The person who began to forge the modern Prussian state was the Elector of Brandenburg, Frederick
William (r. 1640-1688), called the Great Elector. He centralized authority by weakening the power of
the local nobility, organizing an efficient bureaucracy (government) and laying the foundation for one of
the finest armies (albeit still small) in all of Europe. Frederick William was Lutheran and he found
competent bureaucrats by welcoming Protestant refugees from France.
Between 1655 and 1660, his lands were threatened when Sweden and Poland fought each other
crisscrossing his territories. Frederick realized he needed money but was denied new taxes by the
Brandenburg Estates (the General Assembly); so he simply ignored the Estates and collected the money
he needed by force until he had enough money to build an army strong enough to enforce his will with or without the agreement of the nobility. Then he lost no time using his army to force the nobility
to obey him in his scattered domains.
Nevertheless, Frederick knew that he had to finesse his nobility. So in exchange for their loyalty,
Frederick allowed the noble landlords, or Junkers, more power over their serfs. He also chose for his
bureaucrats and local administrators, men of noble extraction or men from the up and coming middle
class. All these officials were required to swear a personal oath of loyalty to the Elector and these
relationships made Prussia a united, powerful state.
In 1688, the Great Elector died and was succeeded by his son, Frederick I (r. 1688-1713), who was a
man of many accomplishments. Frederick was the least Prussian of the Prussian kings (i.e., noted for
frugality and hard work). He built palaces, founded Halle University (1694), patronized the arts and lived
luxuriously. In the War of the Spanish Succession, he put his army at the disposal of the Holy Roman
Emperor Leopold I, who in exchange gave Frederick the much coveted title, King of Prussia in 1701.
He was succeeded by his son Frederick William I (r. 1713-1740) who was one of the most eccentric and
yet “Prussian” (i.e., hardworking and efficient) of all the Hohenzollern rulers.

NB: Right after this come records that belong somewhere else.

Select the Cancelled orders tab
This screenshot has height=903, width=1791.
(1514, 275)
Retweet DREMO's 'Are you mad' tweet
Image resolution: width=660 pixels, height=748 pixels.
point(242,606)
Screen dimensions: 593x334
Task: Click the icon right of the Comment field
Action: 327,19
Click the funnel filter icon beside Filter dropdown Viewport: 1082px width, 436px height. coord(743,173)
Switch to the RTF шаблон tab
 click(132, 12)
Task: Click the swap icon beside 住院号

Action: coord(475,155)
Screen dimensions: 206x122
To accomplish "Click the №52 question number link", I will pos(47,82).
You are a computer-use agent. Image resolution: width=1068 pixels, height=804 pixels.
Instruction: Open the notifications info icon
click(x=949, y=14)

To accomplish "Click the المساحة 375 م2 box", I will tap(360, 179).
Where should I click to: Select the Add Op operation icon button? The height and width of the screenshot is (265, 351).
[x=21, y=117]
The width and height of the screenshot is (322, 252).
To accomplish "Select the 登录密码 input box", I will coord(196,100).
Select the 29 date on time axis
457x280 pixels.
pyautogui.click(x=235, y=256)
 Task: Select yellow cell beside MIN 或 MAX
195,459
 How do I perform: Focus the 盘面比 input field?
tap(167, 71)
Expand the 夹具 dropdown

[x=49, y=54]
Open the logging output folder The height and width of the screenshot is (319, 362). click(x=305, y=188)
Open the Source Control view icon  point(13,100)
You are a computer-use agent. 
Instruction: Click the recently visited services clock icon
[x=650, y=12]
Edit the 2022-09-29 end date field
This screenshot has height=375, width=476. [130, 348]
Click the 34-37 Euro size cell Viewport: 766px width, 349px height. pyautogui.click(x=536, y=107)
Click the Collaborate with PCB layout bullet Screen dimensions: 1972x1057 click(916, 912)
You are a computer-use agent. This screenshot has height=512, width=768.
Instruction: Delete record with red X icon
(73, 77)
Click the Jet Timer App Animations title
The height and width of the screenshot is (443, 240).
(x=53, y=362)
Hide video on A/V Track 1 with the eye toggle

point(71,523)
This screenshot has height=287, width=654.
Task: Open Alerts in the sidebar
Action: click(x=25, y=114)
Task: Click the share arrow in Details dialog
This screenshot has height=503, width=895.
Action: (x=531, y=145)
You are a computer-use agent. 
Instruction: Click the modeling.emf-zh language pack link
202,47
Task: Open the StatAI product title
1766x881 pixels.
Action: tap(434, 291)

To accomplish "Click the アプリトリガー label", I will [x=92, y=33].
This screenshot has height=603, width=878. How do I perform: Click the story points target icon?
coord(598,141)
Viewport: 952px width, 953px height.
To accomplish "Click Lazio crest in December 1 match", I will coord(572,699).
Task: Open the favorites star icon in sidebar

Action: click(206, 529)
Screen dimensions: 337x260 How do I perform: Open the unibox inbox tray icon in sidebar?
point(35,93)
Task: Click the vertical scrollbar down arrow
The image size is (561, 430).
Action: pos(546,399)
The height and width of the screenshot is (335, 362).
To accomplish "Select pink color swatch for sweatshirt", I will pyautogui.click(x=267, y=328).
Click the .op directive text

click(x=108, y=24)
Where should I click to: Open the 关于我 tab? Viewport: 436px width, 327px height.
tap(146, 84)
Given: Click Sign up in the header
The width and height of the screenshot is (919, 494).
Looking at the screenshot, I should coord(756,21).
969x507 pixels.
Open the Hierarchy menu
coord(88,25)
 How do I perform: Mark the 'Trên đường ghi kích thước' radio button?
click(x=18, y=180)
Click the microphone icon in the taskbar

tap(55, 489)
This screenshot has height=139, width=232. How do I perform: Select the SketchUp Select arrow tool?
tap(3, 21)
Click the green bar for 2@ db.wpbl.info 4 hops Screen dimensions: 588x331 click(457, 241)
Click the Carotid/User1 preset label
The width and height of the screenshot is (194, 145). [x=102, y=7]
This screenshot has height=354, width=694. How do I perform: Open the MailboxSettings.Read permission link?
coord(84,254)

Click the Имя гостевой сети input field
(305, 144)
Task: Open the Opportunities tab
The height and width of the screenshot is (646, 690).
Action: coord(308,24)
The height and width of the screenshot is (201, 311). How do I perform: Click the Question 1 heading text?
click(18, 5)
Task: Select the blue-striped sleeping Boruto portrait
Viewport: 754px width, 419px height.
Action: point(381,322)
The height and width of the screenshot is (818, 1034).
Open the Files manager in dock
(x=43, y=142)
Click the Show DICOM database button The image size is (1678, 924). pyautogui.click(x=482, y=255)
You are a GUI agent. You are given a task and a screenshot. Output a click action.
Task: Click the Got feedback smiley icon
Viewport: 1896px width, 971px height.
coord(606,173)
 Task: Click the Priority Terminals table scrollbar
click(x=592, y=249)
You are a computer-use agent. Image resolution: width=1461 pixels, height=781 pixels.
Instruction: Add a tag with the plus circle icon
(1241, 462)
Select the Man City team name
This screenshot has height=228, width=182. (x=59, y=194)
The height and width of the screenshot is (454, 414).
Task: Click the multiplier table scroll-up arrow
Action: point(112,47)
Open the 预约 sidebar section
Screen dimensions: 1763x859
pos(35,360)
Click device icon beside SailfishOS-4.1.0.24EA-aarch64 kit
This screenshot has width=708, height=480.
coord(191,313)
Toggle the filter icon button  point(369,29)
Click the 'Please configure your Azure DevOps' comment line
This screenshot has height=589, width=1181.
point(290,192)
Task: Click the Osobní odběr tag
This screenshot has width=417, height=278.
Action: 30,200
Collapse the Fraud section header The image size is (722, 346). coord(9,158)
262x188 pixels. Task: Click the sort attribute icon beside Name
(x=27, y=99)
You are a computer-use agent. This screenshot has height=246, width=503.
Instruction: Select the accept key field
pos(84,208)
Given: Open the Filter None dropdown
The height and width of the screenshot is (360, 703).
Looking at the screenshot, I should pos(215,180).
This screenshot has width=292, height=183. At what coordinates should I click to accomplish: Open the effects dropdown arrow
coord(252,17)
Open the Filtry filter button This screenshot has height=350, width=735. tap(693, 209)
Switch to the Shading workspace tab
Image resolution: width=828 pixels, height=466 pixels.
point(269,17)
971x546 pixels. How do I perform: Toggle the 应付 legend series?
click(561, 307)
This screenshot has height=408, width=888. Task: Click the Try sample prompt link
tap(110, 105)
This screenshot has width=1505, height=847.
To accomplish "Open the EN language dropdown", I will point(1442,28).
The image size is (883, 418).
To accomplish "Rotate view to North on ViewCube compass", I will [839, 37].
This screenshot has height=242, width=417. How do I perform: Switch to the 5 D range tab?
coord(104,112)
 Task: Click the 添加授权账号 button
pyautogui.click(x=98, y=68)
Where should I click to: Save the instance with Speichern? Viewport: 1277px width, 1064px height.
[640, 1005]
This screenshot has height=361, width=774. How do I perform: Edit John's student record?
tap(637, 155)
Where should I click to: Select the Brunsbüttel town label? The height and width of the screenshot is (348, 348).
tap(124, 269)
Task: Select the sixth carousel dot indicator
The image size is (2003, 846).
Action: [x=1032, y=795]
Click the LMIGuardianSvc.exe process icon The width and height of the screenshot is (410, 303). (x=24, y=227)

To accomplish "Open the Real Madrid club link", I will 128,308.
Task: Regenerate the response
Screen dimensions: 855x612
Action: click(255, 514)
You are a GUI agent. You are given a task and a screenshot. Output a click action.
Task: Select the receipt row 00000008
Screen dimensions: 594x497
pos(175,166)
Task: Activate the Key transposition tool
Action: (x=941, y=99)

Frederick William I encouraged farming, reclaimed marshes; stored grain in good times (selling it for
profit in bad times); he organized his bureaucracy along military lines and instilled in it and in the army a
discipline that was fanatical. He doubled the size of the army, making it the third or fourth largest –
and the most efficient – in Europe; an astounding feat since Prussia ranked thirteenth in population in
Europe.
Frederick William had separate laws for the military and for civilians and the officer corps was the
elite of the social classes. The Junkers dominated the officer corps forming a tradition that lasted until
the end of World War II. William’s military priorities dominated government, society and daily life as
in no other European state. It was said that whereas other states possessed armies, the Prussian
army possessed a state.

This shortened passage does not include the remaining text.